- **WHAT NEEDS TO BE DONE**
Transcribe the listing from its top line through the line with "Entwickler (82, 191)". Keep it exact, both ends included, and add nothing.

- **DATA TO USE**
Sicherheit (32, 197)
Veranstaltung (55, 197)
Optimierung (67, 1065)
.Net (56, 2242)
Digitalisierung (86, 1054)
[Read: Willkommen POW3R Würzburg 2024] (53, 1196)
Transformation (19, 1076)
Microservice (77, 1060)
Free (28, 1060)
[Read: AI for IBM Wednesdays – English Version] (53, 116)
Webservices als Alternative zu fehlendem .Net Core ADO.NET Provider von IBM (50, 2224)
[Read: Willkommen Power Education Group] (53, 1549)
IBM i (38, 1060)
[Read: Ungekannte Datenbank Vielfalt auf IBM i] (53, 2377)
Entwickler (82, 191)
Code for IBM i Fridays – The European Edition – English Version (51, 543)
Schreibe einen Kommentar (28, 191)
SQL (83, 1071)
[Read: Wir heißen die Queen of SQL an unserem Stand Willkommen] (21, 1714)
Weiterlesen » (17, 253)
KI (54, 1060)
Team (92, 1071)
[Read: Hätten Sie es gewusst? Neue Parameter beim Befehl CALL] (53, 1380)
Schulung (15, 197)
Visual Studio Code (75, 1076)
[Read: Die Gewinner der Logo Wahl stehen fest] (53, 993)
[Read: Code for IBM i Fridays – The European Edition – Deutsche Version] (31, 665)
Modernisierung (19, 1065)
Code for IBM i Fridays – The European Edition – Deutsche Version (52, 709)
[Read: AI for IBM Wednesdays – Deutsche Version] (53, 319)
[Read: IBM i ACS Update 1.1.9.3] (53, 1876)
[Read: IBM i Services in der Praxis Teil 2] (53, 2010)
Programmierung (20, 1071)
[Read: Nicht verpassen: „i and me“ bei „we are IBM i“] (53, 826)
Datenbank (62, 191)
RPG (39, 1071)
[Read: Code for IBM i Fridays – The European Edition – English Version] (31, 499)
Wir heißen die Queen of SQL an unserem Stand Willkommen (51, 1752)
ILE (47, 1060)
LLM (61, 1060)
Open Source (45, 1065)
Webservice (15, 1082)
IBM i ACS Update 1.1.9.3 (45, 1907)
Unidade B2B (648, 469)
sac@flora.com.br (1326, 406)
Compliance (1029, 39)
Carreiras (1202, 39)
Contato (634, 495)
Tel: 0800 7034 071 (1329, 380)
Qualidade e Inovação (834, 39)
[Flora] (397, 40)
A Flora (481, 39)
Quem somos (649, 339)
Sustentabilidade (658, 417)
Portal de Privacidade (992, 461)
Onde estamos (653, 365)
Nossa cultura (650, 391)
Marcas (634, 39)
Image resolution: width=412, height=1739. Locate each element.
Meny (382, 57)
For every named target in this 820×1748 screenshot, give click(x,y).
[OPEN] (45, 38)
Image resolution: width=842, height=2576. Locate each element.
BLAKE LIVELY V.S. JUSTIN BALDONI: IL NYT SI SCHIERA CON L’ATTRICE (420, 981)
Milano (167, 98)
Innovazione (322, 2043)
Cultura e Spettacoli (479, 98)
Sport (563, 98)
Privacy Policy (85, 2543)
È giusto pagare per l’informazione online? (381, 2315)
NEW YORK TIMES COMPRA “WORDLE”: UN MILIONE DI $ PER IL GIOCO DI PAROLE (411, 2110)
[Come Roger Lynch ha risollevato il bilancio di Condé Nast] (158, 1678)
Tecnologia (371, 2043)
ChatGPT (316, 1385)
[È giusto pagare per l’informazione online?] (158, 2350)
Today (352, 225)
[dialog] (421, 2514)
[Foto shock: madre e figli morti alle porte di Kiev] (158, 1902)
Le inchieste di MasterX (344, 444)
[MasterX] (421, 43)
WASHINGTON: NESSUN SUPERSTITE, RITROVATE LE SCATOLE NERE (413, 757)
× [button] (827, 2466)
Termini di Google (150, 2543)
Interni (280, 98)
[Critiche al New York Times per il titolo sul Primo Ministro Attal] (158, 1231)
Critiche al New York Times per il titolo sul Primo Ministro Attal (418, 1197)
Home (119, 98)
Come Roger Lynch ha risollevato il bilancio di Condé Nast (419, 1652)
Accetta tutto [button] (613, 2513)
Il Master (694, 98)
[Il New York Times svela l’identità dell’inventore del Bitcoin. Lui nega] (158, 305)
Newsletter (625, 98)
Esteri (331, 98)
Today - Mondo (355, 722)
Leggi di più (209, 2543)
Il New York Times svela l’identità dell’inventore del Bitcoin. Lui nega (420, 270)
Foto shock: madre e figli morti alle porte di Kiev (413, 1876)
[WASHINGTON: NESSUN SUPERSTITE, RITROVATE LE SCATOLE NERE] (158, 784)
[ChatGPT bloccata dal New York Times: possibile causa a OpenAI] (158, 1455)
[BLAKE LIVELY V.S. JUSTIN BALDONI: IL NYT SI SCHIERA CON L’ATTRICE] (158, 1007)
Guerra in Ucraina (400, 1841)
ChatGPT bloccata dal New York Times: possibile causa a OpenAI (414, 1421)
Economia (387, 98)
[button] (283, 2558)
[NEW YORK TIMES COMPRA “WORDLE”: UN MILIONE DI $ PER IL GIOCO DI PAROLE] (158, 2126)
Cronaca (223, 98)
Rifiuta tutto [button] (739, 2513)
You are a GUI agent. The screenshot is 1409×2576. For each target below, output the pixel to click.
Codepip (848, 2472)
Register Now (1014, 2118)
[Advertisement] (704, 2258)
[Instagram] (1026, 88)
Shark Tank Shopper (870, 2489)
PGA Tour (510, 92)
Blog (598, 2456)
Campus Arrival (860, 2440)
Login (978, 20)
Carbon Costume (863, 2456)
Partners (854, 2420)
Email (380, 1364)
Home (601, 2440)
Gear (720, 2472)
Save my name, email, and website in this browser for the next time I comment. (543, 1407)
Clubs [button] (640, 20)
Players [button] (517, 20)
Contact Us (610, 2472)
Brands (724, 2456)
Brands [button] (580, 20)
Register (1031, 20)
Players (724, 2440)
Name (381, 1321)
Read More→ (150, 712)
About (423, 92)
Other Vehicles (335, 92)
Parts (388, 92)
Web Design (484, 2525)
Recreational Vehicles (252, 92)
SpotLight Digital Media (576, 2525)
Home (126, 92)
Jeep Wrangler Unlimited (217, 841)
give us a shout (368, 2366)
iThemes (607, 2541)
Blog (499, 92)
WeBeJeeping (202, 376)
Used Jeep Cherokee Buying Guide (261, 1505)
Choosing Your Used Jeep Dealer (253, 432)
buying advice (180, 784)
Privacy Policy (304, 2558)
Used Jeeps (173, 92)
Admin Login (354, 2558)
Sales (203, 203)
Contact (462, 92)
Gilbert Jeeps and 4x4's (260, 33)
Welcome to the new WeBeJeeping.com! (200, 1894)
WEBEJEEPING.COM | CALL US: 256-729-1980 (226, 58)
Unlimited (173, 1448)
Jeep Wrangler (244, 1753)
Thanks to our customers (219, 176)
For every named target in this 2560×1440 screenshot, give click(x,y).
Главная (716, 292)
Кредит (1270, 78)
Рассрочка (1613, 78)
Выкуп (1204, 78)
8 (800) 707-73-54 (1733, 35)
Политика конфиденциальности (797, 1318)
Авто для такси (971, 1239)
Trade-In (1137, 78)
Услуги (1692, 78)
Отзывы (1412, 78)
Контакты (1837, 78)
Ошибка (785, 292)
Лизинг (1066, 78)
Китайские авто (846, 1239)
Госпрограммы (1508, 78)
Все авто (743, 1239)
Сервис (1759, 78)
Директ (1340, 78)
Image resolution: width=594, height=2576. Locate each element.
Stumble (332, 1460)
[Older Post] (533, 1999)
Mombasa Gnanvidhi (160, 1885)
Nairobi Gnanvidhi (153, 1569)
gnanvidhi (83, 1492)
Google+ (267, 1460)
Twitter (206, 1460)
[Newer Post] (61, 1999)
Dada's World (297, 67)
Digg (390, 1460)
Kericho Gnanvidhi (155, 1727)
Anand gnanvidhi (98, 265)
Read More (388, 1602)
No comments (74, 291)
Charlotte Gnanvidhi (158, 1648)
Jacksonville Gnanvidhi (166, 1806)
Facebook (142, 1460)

- **WRITTEN SOLUTION**
Sicherheit (32, 197)
Veranstaltung (55, 197)
Optimierung (67, 1065)
.Net (56, 2242)
Digitalisierung (86, 1054)
[Read: Willkommen POW3R Würzburg 2024] (53, 1196)
Transformation (19, 1076)
Microservice (77, 1060)
Free (28, 1060)
[Read: AI for IBM Wednesdays – English Version] (53, 116)
Webservices als Alternative zu fehlendem .Net Core ADO.NET Provider von IBM (50, 2224)
[Read: Willkommen Power Education Group] (53, 1549)
IBM i (38, 1060)
[Read: Ungekannte Datenbank Vielfalt auf IBM i] (53, 2377)
Entwickler (82, 191)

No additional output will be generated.